When Johnnie finally did come back, he practically busted down the door. I had my gun out. He saw it and laughed. "Put away the bean shooter, pal, and pack up your troubles in your old kit bag!"

   "What's up?"

   "We're getting out of here, that's what." He looked five years younger. "High time, wouldn't you say?"

   "Yeah."

   "He been all right while I was gone?"

   "Yeah," I said. The cushion lying on the chair had SEE YOU IN CHICAGO written on it in needlework.

   "No change?"

   "No change. Where are we going?"

   "Aurora," Johnnie said. "It's a little town upstate. We're going to move in with Volney Davis and his girlfriend." He leaned over the cot. Jack's red hair, thin to start with, had started falling out. It was on the pillow, and you could see the crown of his head, white as snow. "You hear that, Jack?" Johnnie shouts. "We're hot now, but we're going to cool off quick! You understand?"

   "Walk on your hands like Johnnie Dillinger used to," Jack said, without opening his eyes.

   Johnnie just kept smiling. He winked at me. "He understands," he said. "He's just not awake. You know?"

   "Sure," I said.

On the ride up to Aurora, Jack sat against the window, his head flying up and then thumping against the glass every time we hit a pothole. He was holding long, muttery conversations with folks we couldn't see. Once we were out of town, me and Johnnie had to roll down our windows. The smell was just too bad otherwise. Jack was rotting from the inside out, but he wouldn't die. I've heard it said that life is fragile and fleeting, but I don't believe it. It would be better if it was.

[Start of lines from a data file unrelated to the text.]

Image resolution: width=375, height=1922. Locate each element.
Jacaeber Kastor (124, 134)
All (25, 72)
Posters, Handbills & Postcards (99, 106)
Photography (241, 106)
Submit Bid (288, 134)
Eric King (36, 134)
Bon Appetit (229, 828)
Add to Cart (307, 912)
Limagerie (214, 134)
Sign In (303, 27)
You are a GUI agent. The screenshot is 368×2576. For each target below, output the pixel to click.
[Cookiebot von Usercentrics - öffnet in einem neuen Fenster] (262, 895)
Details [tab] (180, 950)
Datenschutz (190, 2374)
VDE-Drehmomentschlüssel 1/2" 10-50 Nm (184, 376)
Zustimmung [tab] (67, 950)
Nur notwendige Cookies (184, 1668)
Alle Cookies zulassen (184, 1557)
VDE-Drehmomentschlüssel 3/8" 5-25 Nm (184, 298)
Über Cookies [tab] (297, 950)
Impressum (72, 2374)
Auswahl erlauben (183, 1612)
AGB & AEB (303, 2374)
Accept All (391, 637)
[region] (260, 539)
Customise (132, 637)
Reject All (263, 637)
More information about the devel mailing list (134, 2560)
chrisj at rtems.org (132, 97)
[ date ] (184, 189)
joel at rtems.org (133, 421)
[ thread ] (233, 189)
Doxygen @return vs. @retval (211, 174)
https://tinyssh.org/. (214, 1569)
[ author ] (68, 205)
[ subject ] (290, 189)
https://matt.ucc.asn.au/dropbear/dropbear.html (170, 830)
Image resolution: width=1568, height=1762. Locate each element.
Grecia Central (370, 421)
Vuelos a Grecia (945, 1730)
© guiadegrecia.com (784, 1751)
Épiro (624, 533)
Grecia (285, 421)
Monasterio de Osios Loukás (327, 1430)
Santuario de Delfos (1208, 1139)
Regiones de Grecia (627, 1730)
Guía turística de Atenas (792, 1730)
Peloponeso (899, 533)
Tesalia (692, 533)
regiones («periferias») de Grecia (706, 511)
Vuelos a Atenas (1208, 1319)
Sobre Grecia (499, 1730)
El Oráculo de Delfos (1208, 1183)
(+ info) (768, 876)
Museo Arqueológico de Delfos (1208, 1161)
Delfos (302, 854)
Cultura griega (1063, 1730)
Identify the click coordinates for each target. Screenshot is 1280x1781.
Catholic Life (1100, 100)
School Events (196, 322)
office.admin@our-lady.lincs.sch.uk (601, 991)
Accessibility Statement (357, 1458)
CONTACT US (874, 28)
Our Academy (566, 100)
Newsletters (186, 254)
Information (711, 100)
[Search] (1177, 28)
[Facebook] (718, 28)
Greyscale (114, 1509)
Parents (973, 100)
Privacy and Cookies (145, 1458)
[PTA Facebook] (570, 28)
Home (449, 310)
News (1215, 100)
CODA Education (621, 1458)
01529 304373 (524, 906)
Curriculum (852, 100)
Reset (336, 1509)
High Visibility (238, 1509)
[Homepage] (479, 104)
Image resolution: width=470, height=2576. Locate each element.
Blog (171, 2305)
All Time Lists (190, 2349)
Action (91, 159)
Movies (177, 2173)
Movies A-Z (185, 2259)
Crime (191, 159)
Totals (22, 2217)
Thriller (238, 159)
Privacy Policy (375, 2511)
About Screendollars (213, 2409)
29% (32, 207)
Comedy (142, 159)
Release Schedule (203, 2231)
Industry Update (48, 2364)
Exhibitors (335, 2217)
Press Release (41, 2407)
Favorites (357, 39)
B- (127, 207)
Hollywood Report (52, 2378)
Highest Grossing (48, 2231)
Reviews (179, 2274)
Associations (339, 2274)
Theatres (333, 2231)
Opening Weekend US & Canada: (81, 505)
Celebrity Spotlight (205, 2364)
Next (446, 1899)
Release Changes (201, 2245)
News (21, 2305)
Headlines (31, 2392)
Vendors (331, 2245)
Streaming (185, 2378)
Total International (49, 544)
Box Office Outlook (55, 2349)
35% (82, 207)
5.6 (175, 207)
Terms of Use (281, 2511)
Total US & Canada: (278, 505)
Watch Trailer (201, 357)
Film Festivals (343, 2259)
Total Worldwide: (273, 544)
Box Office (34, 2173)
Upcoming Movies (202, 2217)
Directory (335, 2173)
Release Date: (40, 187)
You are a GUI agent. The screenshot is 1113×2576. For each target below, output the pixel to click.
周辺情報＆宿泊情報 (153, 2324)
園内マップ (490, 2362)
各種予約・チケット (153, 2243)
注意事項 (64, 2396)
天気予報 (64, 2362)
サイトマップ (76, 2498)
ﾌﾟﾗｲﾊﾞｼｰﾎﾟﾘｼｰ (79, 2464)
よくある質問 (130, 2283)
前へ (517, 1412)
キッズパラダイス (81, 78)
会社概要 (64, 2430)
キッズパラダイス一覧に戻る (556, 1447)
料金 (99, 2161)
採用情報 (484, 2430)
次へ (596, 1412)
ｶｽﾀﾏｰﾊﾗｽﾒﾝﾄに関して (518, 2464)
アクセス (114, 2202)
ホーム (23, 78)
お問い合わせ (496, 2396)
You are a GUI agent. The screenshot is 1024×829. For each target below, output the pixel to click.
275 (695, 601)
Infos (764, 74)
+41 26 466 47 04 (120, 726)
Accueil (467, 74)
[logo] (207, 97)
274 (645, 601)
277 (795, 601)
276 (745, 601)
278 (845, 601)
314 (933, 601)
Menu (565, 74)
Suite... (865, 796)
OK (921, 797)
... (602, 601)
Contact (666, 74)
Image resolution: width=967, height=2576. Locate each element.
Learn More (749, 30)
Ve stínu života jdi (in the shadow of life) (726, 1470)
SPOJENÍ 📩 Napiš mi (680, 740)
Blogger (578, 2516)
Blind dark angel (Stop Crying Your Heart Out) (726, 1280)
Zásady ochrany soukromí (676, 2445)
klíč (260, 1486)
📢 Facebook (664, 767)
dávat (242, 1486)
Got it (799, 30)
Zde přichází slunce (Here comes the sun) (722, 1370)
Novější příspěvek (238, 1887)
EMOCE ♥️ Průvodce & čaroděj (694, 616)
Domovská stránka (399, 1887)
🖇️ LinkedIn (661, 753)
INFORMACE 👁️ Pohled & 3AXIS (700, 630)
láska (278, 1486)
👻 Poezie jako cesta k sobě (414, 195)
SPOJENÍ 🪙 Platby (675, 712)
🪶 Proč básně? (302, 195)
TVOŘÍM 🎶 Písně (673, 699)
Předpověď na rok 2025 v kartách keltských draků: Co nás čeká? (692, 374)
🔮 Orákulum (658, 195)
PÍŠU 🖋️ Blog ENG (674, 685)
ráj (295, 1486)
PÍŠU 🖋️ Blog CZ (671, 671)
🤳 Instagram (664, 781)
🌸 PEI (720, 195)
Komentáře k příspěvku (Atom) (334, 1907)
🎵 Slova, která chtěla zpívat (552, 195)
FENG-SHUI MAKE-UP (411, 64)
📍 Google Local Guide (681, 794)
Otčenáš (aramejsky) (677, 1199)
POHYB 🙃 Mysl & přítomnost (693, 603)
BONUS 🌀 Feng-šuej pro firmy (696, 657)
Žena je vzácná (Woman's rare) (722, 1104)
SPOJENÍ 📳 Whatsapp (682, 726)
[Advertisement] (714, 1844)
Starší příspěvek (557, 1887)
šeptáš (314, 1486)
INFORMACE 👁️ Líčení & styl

   "That Dr. Moran was a crybaby," Johnnie said. We were in the woods by then, the city behind us. "I decided I didn't want no crybaby like him working on my partner. But I wasn't going to leave without something." Johnnie always travelled with a .38 pistol tucked into his belt. Now he pulled it out and showed it to me, the way he must have shown it to Dr. Moran. "I says, 'If I can't take away nothing else, Doc, I'll just have to take your life.' He seen I meant business, and he called someone up there. Volney Davis."